◆ Work request
Restate, word for word, the lines from the opening line of the data through the line containing "Tin tức (1108, 177)", both included, and nothing else.

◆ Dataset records

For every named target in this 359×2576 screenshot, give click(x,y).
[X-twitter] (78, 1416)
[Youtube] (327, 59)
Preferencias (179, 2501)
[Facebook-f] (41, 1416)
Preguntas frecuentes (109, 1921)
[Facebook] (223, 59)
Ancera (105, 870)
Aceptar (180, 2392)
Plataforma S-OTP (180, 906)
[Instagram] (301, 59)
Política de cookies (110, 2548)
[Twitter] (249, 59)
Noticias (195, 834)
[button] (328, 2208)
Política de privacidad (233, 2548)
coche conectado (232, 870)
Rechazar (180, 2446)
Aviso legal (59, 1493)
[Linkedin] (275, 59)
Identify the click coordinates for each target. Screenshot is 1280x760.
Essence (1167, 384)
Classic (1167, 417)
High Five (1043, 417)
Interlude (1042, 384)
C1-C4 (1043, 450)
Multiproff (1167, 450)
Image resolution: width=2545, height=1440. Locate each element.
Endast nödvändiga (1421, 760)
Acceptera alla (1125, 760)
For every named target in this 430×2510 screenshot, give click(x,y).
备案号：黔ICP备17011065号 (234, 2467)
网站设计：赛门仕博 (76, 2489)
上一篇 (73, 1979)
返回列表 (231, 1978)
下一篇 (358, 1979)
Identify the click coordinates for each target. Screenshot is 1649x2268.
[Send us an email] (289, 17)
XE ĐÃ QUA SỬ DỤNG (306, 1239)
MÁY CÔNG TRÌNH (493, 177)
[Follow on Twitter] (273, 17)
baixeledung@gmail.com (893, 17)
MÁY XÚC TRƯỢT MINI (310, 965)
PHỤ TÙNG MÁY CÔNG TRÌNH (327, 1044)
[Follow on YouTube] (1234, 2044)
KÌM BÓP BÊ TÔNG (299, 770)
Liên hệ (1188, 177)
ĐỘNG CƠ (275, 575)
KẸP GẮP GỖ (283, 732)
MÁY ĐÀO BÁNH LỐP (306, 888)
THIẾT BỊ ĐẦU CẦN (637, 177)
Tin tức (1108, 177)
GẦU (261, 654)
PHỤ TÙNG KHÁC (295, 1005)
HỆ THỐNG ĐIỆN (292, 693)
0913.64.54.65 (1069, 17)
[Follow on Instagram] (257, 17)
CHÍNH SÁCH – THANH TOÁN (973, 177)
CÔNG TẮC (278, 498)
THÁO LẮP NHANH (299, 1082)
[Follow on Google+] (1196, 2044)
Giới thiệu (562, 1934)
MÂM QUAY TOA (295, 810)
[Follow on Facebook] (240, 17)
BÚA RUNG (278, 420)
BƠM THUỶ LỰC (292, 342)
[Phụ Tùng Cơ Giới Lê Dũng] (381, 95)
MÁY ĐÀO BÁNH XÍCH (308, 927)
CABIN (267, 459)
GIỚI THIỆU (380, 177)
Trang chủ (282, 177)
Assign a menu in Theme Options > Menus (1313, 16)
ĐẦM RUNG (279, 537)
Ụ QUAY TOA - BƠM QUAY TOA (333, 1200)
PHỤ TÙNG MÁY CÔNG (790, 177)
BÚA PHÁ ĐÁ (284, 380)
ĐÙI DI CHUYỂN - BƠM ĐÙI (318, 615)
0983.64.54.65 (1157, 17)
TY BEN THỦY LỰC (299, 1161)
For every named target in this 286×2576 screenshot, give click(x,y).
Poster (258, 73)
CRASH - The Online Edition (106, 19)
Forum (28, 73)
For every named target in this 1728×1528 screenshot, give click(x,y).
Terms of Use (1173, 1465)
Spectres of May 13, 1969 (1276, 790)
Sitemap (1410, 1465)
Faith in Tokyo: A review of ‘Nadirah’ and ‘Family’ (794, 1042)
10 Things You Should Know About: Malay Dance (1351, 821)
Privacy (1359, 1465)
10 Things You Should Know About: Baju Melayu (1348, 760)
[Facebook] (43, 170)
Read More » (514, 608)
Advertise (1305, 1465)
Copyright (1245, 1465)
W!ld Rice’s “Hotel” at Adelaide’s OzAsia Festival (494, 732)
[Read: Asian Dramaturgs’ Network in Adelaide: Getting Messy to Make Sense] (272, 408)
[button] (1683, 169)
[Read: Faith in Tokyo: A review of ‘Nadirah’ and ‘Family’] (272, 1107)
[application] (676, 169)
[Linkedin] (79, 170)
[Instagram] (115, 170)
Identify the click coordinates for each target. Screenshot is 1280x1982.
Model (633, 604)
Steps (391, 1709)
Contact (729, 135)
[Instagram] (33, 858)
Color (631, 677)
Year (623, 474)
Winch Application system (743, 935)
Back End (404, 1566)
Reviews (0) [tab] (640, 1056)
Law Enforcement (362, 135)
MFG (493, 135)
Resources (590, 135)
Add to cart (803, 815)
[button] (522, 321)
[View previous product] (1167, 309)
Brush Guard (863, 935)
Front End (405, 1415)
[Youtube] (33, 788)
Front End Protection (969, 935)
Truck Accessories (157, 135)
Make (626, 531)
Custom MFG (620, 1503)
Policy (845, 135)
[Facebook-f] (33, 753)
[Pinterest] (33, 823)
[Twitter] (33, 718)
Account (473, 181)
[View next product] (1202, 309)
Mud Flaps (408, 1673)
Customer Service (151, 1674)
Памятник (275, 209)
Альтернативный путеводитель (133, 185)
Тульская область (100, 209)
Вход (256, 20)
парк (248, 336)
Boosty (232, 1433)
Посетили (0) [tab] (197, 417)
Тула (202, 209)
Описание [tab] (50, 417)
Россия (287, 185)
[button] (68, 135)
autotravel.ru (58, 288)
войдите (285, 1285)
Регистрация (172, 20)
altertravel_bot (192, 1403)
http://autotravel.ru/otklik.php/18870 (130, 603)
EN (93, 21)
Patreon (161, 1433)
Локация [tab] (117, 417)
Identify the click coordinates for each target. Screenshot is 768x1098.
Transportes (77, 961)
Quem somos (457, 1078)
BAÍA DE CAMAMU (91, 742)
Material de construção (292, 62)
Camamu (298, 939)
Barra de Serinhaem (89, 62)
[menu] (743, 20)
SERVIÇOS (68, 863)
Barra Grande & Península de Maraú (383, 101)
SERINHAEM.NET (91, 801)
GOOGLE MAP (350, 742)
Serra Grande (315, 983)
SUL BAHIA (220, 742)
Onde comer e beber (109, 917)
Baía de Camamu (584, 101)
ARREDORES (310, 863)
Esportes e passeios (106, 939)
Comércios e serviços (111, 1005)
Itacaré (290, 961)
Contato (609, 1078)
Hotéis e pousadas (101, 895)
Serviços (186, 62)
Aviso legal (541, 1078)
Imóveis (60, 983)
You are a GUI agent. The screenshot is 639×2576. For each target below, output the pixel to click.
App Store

◆ Solution to this problem
For every named target in this 359×2576 screenshot, give click(x,y).
[X-twitter] (78, 1416)
[Youtube] (327, 59)
Preferencias (179, 2501)
[Facebook-f] (41, 1416)
Preguntas frecuentes (109, 1921)
[Facebook] (223, 59)
Ancera (105, 870)
Aceptar (180, 2392)
Plataforma S-OTP (180, 906)
[Instagram] (301, 59)
Política de cookies (110, 2548)
[Twitter] (249, 59)
Noticias (195, 834)
[button] (328, 2208)
Política de privacidad (233, 2548)
coche conectado (232, 870)
Rechazar (180, 2446)
Aviso legal (59, 1493)
[Linkedin] (275, 59)
Identify the click coordinates for each target. Screenshot is 1280x760.
Essence (1167, 384)
Classic (1167, 417)
High Five (1043, 417)
Interlude (1042, 384)
C1-C4 (1043, 450)
Multiproff (1167, 450)
Image resolution: width=2545, height=1440. Locate each element.
Endast nödvändiga (1421, 760)
Acceptera alla (1125, 760)
For every named target in this 430×2510 screenshot, give click(x,y).
备案号：黔ICP备17011065号 (234, 2467)
网站设计：赛门仕博 (76, 2489)
上一篇 (73, 1979)
返回列表 (231, 1978)
下一篇 (358, 1979)
Identify the click coordinates for each target. Screenshot is 1649x2268.
[Send us an email] (289, 17)
XE ĐÃ QUA SỬ DỤNG (306, 1239)
MÁY CÔNG TRÌNH (493, 177)
[Follow on Twitter] (273, 17)
baixeledung@gmail.com (893, 17)
MÁY XÚC TRƯỢT MINI (310, 965)
PHỤ TÙNG MÁY CÔNG TRÌNH (327, 1044)
[Follow on YouTube] (1234, 2044)
KÌM BÓP BÊ TÔNG (299, 770)
Liên hệ (1188, 177)
ĐỘNG CƠ (275, 575)
KẸP GẮP GỖ (283, 732)
MÁY ĐÀO BÁNH LỐP (306, 888)
THIẾT BỊ ĐẦU CẦN (637, 177)
Tin tức (1108, 177)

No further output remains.